Prématernelle 4 ans universelle : Philippe Couillard refuse de s’engager


 Publié le 26 avril 2016

Malgré le consensus qui règne concernant la prématernelle dès l’âge de 4 ans, le premier ministre Philippe Couillard a refusé la main tendue par le chef de la Coalition Avenir Québec, François Legault, qui souhaite instaurer sur cinq ans la prématernelle 4 ans à tous les enfants, dans toutes les écoles du Québec. Le premier ministre a préféré parler de « priorisation » des investissements.

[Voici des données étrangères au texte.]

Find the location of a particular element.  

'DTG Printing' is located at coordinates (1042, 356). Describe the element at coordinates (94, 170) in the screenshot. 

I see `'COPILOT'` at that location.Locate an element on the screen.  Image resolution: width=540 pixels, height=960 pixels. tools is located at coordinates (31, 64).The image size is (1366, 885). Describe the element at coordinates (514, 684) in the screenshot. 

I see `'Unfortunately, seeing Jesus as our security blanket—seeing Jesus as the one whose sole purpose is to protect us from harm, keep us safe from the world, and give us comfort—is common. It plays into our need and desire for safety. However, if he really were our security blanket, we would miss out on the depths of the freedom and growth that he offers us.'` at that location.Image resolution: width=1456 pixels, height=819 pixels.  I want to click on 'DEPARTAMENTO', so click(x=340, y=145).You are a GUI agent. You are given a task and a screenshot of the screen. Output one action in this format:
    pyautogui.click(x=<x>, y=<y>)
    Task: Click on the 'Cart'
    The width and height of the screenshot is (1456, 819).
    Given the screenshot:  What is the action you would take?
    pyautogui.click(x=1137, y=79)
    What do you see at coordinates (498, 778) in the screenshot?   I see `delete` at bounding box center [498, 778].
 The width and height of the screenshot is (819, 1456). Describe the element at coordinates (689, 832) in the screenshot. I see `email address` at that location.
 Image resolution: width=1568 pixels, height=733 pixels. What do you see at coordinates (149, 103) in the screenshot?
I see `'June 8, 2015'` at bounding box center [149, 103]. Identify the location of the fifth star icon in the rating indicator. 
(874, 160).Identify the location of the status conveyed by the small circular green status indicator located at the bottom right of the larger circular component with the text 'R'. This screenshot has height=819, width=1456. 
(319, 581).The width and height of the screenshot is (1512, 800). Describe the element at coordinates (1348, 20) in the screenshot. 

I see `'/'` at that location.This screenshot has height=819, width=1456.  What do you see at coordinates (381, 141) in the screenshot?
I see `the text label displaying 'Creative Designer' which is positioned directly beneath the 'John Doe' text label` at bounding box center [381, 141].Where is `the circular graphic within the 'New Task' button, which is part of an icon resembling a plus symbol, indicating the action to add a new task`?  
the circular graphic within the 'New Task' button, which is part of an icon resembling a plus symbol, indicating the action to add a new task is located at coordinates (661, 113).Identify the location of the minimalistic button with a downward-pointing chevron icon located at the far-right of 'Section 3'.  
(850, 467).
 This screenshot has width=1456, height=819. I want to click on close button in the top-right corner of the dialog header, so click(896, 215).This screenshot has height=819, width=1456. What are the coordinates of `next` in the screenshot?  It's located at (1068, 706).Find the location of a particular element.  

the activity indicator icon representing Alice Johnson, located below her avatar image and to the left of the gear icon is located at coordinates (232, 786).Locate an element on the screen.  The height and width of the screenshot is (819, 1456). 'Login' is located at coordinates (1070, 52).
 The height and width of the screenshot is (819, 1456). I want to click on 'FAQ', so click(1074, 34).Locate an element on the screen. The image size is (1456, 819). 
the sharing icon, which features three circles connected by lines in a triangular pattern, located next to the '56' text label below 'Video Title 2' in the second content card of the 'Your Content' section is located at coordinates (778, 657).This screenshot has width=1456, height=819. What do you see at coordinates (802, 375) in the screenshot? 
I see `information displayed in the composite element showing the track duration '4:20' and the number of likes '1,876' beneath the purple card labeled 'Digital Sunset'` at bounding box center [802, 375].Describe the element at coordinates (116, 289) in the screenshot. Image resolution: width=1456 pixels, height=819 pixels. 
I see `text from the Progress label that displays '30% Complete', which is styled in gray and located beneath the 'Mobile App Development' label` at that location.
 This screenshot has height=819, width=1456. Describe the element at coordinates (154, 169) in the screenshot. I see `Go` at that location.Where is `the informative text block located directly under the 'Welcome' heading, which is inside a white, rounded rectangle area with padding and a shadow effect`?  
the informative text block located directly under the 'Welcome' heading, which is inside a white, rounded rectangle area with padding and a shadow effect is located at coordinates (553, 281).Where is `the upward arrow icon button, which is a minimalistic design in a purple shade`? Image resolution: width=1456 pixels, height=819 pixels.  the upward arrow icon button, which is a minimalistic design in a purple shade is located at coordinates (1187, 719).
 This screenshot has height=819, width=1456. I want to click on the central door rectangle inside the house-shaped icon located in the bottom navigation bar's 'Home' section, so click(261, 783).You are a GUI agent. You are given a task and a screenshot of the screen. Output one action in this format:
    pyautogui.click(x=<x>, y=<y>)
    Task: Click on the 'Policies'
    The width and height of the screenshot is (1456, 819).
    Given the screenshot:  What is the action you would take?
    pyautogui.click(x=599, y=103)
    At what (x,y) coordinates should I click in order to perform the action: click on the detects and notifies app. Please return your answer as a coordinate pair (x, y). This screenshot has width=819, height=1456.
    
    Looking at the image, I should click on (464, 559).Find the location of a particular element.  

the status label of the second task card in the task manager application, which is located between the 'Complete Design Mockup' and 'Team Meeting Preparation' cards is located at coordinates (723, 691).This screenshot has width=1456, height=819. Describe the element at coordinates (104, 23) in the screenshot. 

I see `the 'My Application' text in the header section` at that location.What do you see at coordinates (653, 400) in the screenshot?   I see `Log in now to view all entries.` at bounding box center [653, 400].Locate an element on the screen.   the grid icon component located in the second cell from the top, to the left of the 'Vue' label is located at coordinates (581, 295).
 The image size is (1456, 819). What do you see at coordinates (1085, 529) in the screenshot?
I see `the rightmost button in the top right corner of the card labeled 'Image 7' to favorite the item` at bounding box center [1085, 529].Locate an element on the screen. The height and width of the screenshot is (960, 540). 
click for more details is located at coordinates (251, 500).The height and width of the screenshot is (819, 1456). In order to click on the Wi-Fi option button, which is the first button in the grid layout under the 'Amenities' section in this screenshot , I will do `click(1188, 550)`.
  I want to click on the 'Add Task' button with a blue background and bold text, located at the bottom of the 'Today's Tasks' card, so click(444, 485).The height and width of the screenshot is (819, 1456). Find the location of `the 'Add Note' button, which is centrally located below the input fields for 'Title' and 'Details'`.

Le chef caquiste a fait savoir que les enfants avec des difficultés d’apprentissage sont pris en charge trop tard par le système. Résultat : chaque année, 12 000 de nos jeunes décrochent de l’école sans avoir obtenu de diplôme. Toutes proportions gardées, c’est deux fois plus qu’en Ontario, a déploré François Legault.

« Tous les experts le disent : pour réduire le décrochage, il faut agir tôt. Tous les enfants devraient être évalués dès l’âge de 4 ans et des services éducatifs devraient commencer à être donnés immédiatement, en particulier aux enfants avec des difficultés d’apprentissage. En Ontario, aux États-Unis, en Europe, la majorité des enfants commencent l’école à 4 ans. Le Québec est en retard. Les acteurs du milieu de l’éducation et les parents attendent du leadership, de l’ambition et des mesures fortes de la part du premier ministre. Il doit s’engager à offrir la prématernelle 4 ans dans toutes les écoles du Québec, au cours des 5 prochaines années », a exigé le député de L’Assomption.

François Legault a rappelé que depuis l’arrivée au pouvoir de Philippe Couillard, l’éducation est le grand oublié de ce gouvernement. Or, lorsqu’il est question d’éducation, le premier réflexe du premier ministre ne devrait pas être celui d’hésiter. « Il est au pouvoir depuis 2 ans, il devrait avoir une idée de ce qu’il veut faire en éducation! Le Québec n’a pas les moyens de ne pas investir en éducation. Il faut mener une guerre sans merci contre le décrochage scolaire et la prématernelle 4 ans, c’est la meilleure façon de donner à tous nos jeunes la possibilité de réussir et d’aller au bout de leur potentiel. C’est une question de choix! C’est son choix! » a conclu le chef de la CAQ.